Three people (not forumites) are urging me to do physiotherapy.
Is physiotherapy a quack treatment?
One guide to whether a treatment is quack is how many visits are required for a complete cure. Physiotherapy fails that test.
Part 1. History.
Looking up the history of physiotherapy on wikipedia, I find that it didn’t really exist before the polio epidemic, but exploded in use at that time. It was only one of five or so methods tried on polio. An early paper of the use of physiotherapy for polio is not promising.
“An evaluation of physiotherapy in the early treatment of anterior poliomyelitis”, McCARROLL, H. R.; CREGO, C. H. JR., Journal of Bone and Joint Surgery: October 1941 – Volume 23 – Issue 4 – p 851-861
“The results in this series of 160 cases of recent anterior poliomyelitis extending over a four-year period seem to indicate that the type of early treatment has little or no effect on the course of the disease and alters little, if any, the degree of residual paralysis which is seen.” Instead of physiotherapy, the authors recommend “Immobilization and protection for three reasons: (1) the comfort of the patient during the acute stage, (2) the prevention of deformities, and (3) the prevention of stretch paralysis in the involved muscles.”
A later paper comes to the same conclusion, but from a different point of view. Cases of polio claimed to have been cured by physiotherapy were not actually polio.
https://journals.sagepub.com/doi/pdf/10.1177/003591574804100628
The Role of Physiotherapy in the Treatment of Poliomyelitis
By F.S.COOKSEY,O.B.E.,M.D.

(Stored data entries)

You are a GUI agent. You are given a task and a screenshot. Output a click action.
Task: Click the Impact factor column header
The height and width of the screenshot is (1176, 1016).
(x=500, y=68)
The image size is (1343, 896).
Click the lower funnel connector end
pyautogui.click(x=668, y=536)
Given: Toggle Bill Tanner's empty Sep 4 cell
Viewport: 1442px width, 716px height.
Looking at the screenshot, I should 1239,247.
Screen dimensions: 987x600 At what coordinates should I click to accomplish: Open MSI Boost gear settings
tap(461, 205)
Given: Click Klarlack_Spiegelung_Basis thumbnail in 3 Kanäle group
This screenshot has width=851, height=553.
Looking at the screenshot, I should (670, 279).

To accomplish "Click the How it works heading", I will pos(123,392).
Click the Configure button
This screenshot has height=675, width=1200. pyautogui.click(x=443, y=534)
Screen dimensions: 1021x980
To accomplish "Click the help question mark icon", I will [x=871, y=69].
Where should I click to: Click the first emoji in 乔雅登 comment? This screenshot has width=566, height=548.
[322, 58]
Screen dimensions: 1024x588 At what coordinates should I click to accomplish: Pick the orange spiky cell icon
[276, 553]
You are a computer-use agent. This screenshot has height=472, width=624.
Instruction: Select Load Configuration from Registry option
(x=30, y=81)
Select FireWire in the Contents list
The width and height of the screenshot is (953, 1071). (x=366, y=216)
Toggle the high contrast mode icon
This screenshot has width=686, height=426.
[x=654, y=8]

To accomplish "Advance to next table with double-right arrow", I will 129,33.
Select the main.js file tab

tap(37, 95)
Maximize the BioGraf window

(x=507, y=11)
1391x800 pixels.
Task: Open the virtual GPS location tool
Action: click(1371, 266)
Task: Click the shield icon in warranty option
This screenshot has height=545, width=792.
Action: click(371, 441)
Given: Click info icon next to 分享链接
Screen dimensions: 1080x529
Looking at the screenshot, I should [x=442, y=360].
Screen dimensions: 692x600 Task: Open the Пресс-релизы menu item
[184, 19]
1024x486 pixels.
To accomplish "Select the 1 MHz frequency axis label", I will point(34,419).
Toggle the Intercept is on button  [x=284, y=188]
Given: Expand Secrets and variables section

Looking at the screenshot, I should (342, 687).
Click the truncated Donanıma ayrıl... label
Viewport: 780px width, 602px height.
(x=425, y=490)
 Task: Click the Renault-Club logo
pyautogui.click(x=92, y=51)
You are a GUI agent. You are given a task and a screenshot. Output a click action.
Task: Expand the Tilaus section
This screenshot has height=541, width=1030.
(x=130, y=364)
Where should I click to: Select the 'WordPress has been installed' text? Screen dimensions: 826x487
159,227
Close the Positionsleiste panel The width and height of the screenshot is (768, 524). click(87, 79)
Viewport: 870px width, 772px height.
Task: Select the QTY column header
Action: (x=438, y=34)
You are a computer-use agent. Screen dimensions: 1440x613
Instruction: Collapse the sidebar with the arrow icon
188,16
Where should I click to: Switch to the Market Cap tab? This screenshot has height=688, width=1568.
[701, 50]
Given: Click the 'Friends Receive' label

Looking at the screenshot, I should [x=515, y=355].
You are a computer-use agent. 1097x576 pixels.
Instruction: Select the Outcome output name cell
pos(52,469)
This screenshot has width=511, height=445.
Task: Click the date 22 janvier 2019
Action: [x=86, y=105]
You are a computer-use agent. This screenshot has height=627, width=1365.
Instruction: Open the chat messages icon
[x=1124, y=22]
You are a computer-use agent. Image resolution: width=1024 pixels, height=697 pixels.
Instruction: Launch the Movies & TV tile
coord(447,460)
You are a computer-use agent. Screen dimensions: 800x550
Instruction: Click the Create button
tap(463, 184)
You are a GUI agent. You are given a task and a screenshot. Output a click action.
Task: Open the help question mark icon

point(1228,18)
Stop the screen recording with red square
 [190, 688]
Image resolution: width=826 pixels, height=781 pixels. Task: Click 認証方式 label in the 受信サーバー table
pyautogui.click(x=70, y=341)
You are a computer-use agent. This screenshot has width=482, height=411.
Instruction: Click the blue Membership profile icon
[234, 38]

▸ **Problems to solve**
**1.** Rewrite the part of the post on physiotherapy that opens with the words containing "Is physiotherapy a" and closes with "fails that test.", substituting "bogus" for "quack".
**2.** Pick up the post on physiotherapy after its final line and write how it continues.

▸ **Answers provided**
**1.**
Is physiotherapy a bogus treatment?
One guide to whether a treatment is bogus is how many visits are required for a complete cure. Physiotherapy fails that test.

**2.**
Proceedings of the Royal Society of Medicine Vol. 56, p. 395
“Physiotherapy plays a large part in the treatment of poliomyelitis and it is expedient to review the subject after the epidemic of 1947. New methods of treatment (ie. physiotherapy) are tried sometimes with the haste which leads to exaggerated claims. (By 1948) no one has ever cured a case of poliomyelitis (and) the process of recovery is quite outside our control.”
Claims of earlier use of physiotherapy going back to the ancient Greeks are also exaggerated, being expanded to include hot baths, massage and traction (eg. for broken bones). Even in the 1950s, poultices to apply heat are being called “physiotherapy”.
The 1950s was a period of physiotherapy machines, such as the “rapidly rocking bed”.
So it’s quite clear that up until at least the 1950s, physiotherapy as we know it now did nothing other than damage patients and earn a lot of money for practitioners.
When did that change? If it did at all.